-- Begin Page excerpt --

Yet another type of prompt requests the user repeat one or more words, and such words were not one of the preselected enrollment utterances required to be spoken by the user to voice print the user. For example, if the user is requested to repeat “dog, one, please,” then none of these words would have been used as the preselected enrollment utterances for enrolling the user's voice sample. Alternatively, the prompt requests the user repeat a plurality of words for the live voice sample, and no more than ten, five, three, two, or one of the words was used as one of the preselected enrollment utterances.
In some circumstances, the prompt is not an instruction to repeat one or more words. As such, the user's live oral response does not repeat back particular instructed words.
Another example of a prompt that elicits a unique response is a prompt that asks for a solution to a relatively simple mathematical equation. The above-discussed example of “what does one plus one equal” is an example of a prompt that requests the user solve a mathematical equation. Of course, any number of mathematical equations that are relatively simple and easily and quickly answerable by the general public could be used.
A particular prompt presented to a user is selected from a set of prompts, and embodiments of the present invention may comprise a plurality of sets of prompts. As such, particular sets of prompts may be preferred for use with particular segments of users. As an example, one set of prompts may be for particular use in the United States, whereas another set may be for use in another country. Alternatively, one set of prompts may be for use only with users who are employees of a particular company. In such a case, the set of prompts may include questions with responses that are likely known by the employees of the particular company. Thus, in even further embodiments of the present invention, the response to the prompt is widely known or determinable to only a predefined set of users. Preferably, the purported user is asked a question in the known user's preferred language. Additionally, each user may be assigned a set of prompts particular for the user, and the set of prompts for the particular user may have at least five, ten, twenty, fifty, one hundred, or five hundred questions contained therein.
A request generation database stores the prompts and predetermined correct responses, including identification of particular sets of prompts, and each user's request history, including prior prompts presented to the user and the intermediate time or number of questions since a particular prompt was presented to the user. Embodiments of the present invention may randomly select a question from the set of prompts or may select a question based on the frequency with which the question has been presented to the user. Thus, for example, selection of a prompt to present to the user from a particular set of prompts does not select a prompt presented to the user within at least the previous one, three, five, ten, twenty, or fifty authentications. Selection of the prompt with the above-described frequency or random limitations prevents an attacker from iteratively guessing what the next question will be and preparing a “live” voice sample accordingly.

-- End Page excerpt --
-- Begin Recorded information --

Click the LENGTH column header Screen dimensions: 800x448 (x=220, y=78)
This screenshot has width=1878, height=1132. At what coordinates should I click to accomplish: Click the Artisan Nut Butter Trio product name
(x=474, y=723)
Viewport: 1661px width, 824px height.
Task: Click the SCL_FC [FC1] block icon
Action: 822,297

-- End Recorded information --

» Task set
**1)** Duplicate the voice-prompt passage, everything from "Another example of" down to "could be used.".
**2)** List every number of previous authentications that the voice-prompt passage gives as a window in which a prompt already presented to the user is not selected again.
**3)** Carry the voice-prompt passage forward from its final sentence.
None of this material is needed.

» Answers for the tasks
**1)**
Another example of a prompt that elicits a unique response is a prompt that asks for a solution to a relatively simple mathematical equation. The above-discussed example of “what does one plus one equal” is an example of a prompt that requests the user solve a mathematical equation. Of course, any number of mathematical equations that are relatively simple and easily and quickly answerable by the general public could be used.

**2)** one, three, five, ten, twenty, fifty

**3)**
Embodiments of the present invention provide for voice authentication with a multi-factor authentication system. In a multi-factor authentication system, at least two authentications of the purported user are performed, namely a primary authentication and a secondary authentication. Additional authentication, such as a tertiary authentication, may also be performed. In a non-limiting example of employing the above-discussed voice authentication to elicit a unique response to a prompt, embodiments provide a three-factor authentication comprising a primary, a secondary, and a tertiary authentication. In the primary authentication, the user requests access to the secure resource at which the user enters the primary authentication information, such as a username and password. If the primary authentication is successful, i.e., the user correctly entered the associated username and password, embodiments of the present invention instruct the authentication system 10 of the successful primary authentication. The system then performs the secondary and tertiary authentications, which may occur singly or substantially in combination with each other. In various embodiments, the primary and secondary authentications may be processed as disclosed in U.S. patent application Ser. No. 12/394,016, “ENHANCED MULTI FACTOR AUTHENTICATION,” filed Feb. 26, 2009, which is hereby incorporated by reference in its entirety.
If the user entered the primary authentication information along one communications channel, such as the Internet via the user's personal computer, then the secondary authentication is initiated along a second and different communications channel. Examples of different channels of communication may include a first communications channel being established from a first client device 14 transmitting data to the server device 12. A second communications channel may be established from the server device 12 transmitting voice to a second client device 14, such as a smart, cell, or landline phone. This example of two-channel communication may also be set up using the same client device 14. Thus, a user may use a smartphone as the client device 14 to establish a first communications channel using a web browser transmitting data to the server device 12. A second communications channel may be established with the server device 12 transmitting voice to the same smartphone. As a second example, first and second channels of communication may be established between the client device 14 and the server device 12 using first and second types of encryption. As a third example, the user may establish a first communications channel by executing a first application, such as a web browser, on a first client device 14 to contact the server device 12. The user may establish a second communications channel by executing a second application, on the first client device 14 or a second client device 14, that receives authentication messages from the server device 12.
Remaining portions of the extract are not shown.